Saved data entries →
+ + + + + + +

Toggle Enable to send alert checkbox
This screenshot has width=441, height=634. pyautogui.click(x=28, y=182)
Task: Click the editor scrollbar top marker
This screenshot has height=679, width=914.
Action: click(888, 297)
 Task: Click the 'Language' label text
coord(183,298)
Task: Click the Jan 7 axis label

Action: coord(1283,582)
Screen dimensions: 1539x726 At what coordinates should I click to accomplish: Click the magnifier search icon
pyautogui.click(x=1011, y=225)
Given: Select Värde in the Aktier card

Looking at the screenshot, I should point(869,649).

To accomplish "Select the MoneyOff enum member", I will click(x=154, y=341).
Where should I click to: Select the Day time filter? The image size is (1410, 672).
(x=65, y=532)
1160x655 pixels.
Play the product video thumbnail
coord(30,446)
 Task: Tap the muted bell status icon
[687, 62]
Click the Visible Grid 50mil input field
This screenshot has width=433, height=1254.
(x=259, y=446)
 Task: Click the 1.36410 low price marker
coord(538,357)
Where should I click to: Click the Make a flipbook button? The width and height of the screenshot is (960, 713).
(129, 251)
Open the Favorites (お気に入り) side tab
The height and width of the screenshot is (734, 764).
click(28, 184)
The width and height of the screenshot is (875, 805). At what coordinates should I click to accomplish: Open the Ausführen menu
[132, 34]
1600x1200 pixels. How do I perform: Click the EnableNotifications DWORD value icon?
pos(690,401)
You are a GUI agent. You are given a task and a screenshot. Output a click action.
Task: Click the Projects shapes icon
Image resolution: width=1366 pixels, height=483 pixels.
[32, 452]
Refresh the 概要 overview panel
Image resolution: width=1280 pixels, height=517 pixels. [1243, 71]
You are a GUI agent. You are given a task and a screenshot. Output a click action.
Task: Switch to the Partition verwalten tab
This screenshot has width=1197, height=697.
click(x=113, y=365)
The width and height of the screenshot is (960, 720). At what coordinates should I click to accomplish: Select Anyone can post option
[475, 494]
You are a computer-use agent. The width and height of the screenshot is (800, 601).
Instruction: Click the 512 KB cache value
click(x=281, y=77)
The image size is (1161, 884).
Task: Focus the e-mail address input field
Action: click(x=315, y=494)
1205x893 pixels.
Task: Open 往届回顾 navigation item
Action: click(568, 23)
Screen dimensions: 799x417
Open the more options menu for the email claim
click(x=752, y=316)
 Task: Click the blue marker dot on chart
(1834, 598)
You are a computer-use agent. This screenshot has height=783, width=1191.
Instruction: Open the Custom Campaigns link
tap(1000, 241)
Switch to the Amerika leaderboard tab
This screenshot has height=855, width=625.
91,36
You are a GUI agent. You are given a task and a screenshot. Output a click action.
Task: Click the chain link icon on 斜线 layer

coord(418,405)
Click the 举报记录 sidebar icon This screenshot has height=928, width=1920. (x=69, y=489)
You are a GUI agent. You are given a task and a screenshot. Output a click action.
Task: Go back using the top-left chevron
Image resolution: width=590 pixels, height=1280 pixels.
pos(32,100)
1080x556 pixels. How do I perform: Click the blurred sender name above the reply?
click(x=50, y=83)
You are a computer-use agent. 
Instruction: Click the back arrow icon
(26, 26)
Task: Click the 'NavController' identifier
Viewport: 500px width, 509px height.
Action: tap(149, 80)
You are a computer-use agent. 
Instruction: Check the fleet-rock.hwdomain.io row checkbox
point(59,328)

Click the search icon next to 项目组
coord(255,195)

+ + + + + + +

Write out, without alteration, the line that contains "You are a computer-use agent. This" and all subsequent lines down to the end of the data above.

TASK SOLUTION →
You are a computer-use agent. This screenshot has height=783, width=1191.
Instruction: Open the Custom Campaigns link
tap(1000, 241)
Switch to the Amerika leaderboard tab
This screenshot has height=855, width=625.
91,36
You are a GUI agent. You are given a task and a screenshot. Output a click action.
Task: Click the chain link icon on 斜线 layer

coord(418,405)
Click the 举报记录 sidebar icon This screenshot has height=928, width=1920. (x=69, y=489)
You are a GUI agent. You are given a task and a screenshot. Output a click action.
Task: Go back using the top-left chevron
Image resolution: width=590 pixels, height=1280 pixels.
pos(32,100)
1080x556 pixels. How do I perform: Click the blurred sender name above the reply?
click(x=50, y=83)
You are a computer-use agent. 
Instruction: Click the back arrow icon
(26, 26)
Task: Click the 'NavController' identifier
Viewport: 500px width, 509px height.
Action: tap(149, 80)
You are a computer-use agent. 
Instruction: Check the fleet-rock.hwdomain.io row checkbox
point(59,328)

Click the search icon next to 项目组
coord(255,195)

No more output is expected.